A esperança em uma conciliação com a burguesia: ingenuidade ou desonestidade intelectual?

 

Para que possamos saber se alguma conciliação com a classe dominante brasileira é possível, é importante conhecer o caráter da burguesia brasileira.


Em 2014, Benjamin Steinbruch (que inclusive é amigo de Ciro Gomes), durante uma entrevista para o portal Uol / Folha de SP , enquanto estava defendendo o fim da pausa para almoço durante a jornada de trabalho, declarou que nos EUA o trabalhador opera a máquina com uma mão e come com a outra, ou seja, um aristocrata, que vive da exploração e da mais-valia de quem realmente trabalha e produz estava clamando para que os trabalhadores passassem a trabalhar e comer ao mesmo tempo sem pausa ou descanso para almoço. Vejam a que ponto chega a crueldade burguesa.

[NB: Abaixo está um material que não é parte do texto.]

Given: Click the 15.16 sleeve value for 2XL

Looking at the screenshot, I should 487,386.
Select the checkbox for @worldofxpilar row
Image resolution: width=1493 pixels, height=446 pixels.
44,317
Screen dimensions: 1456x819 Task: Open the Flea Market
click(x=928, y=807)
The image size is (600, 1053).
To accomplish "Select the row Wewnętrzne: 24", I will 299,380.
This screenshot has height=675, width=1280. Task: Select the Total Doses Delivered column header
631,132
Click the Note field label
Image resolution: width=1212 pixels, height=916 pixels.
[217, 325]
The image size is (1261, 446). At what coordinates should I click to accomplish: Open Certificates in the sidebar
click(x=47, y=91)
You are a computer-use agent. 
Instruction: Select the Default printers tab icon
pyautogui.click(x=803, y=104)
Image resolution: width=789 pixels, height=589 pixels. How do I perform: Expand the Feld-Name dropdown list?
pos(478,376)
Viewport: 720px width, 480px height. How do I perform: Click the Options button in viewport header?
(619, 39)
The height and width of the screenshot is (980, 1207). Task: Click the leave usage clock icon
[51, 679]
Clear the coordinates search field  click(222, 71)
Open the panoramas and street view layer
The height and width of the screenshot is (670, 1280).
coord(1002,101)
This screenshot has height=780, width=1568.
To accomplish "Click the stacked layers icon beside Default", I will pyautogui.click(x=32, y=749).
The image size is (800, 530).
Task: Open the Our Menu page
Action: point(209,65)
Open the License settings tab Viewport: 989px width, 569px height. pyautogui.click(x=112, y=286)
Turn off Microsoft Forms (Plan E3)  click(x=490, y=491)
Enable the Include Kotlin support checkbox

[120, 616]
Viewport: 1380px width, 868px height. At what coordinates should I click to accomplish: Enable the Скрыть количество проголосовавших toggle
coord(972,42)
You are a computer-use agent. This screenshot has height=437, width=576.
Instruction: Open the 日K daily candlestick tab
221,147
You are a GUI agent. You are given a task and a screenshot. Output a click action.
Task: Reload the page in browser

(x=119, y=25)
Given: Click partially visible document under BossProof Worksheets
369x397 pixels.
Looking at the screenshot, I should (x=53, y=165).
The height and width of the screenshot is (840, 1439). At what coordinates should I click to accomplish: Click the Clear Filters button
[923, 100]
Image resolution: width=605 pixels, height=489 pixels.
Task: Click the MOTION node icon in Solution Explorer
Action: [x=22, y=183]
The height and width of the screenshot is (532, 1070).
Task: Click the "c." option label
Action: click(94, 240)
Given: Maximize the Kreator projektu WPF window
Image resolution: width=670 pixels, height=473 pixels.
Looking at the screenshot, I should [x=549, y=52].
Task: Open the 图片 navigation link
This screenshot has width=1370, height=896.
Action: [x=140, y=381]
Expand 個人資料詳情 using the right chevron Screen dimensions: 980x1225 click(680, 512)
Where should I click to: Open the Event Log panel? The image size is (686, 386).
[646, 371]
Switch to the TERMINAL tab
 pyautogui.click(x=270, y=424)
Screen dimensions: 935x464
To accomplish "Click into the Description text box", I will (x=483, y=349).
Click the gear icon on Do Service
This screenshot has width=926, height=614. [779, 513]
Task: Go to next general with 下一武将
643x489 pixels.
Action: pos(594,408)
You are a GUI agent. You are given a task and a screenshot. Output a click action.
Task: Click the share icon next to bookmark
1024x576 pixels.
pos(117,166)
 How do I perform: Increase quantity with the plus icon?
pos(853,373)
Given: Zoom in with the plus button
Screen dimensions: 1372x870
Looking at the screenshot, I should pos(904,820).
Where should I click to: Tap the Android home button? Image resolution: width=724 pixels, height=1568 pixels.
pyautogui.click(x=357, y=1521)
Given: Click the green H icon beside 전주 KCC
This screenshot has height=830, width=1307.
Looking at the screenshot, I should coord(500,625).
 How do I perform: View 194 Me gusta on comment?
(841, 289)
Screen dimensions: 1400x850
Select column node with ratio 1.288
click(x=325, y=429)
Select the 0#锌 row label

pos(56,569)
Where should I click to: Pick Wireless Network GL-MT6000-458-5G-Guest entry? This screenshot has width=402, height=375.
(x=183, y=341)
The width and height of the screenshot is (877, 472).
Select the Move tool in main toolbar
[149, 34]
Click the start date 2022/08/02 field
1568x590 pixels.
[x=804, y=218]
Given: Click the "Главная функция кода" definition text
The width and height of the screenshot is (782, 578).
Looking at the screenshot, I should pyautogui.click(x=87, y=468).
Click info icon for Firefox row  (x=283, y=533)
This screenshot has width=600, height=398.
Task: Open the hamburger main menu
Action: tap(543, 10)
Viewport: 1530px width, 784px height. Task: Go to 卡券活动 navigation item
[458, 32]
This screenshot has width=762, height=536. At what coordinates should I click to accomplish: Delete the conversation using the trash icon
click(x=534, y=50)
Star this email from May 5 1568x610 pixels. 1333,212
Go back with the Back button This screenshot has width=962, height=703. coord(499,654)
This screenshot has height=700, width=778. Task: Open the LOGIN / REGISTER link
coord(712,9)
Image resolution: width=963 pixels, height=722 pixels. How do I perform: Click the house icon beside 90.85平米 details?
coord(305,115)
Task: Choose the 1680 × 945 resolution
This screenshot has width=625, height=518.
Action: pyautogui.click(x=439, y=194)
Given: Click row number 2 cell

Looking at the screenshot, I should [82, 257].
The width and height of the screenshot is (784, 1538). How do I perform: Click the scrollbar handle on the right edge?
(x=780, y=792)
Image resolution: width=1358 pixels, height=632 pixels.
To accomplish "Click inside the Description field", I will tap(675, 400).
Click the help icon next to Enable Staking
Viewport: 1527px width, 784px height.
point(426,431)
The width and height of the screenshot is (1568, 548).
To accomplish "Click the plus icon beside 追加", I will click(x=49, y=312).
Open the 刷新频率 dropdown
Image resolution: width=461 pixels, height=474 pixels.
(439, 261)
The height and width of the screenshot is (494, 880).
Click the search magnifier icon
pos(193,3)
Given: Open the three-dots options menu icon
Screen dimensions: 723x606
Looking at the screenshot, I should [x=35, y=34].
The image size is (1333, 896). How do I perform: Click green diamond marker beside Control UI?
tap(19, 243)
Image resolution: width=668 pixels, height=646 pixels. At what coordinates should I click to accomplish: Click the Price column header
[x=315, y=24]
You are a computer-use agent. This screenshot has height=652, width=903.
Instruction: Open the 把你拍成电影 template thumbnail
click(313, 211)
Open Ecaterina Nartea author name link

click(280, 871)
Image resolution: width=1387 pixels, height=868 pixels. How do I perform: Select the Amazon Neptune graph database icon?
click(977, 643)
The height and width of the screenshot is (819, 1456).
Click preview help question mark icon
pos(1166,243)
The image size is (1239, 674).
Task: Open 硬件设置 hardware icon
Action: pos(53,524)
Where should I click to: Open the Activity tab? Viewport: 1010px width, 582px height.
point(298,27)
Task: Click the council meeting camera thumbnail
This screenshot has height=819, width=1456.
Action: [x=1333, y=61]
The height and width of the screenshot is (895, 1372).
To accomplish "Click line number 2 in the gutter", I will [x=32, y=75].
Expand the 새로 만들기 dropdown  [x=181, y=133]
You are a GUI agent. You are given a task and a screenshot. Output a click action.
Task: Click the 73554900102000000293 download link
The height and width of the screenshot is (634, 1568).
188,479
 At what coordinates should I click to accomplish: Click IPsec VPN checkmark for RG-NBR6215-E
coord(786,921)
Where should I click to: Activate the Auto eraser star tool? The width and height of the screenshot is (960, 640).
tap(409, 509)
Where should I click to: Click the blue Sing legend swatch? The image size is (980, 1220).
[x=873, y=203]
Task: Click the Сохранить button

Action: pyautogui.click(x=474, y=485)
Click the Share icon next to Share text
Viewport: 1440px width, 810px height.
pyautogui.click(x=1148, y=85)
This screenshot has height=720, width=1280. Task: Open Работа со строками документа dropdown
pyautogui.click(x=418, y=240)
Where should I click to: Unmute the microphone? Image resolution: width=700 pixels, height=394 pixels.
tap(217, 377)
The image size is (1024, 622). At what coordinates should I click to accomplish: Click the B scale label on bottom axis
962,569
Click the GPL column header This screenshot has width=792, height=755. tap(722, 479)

Mais recentemente, já durante a epidemia do vírus Covid-19, Guilherme Benchimol, membro das oligarquias financeiras , dono (em sociedade com o banco Itaú)  da XP investimentos, declarou que o Brasil está indo bem no controle do coronavírus porque pico da doença nas classes altas já passou. Nas palavras dele "o pico da doença já passou quando a gente analisa a classe média alta" (as declarações estão disponíveis na internet no portal Yahoo finanças).

 

Também nesse ano de 2020, o jornal O Globo, porta-voz mor da burguesia brasileira, poucos dias atrás em um mesmo editorial no qual criticava a possibilidade da taxação de grandes fortunas (ou seja, defendendo a manutenção de privilégios de milionários e bilionários brasileiros) exigia a redução salarial de servidores públicos com a desculpa de que estamos em um momento de "ajuste que todos são levados a participar". A cara de pau não tem limites, no mesmo artigo em que afirmam que todos devem participar num esforço de "ajuste", eles defendem que não se exija nenhum centavo do patrimônio do baronato para contribuir com a sociedade, ao mesmo tempo clamam pela redução de salários de trabalhadores do setor publico (lembrando que diversos tipos de profissionais estão na linha de frente do combate ao coronavírus, e a maioria deles no setor público). 

 

A desfaçatez da plutocracia é muito grande e fica evidente com essas declarações. Não há dúvidas que a classe dominante não vai ceder mais nenhum centímetro, não haverá mais concessões por parte da elite burguesa, já não estão mais dispostos em diminuir sua margem de lucros para compartir algumas migalhas, tudo isso já ficou bem claro nos projetos de dinamitação dos direitos trabalhistas e de destruição da previdência social.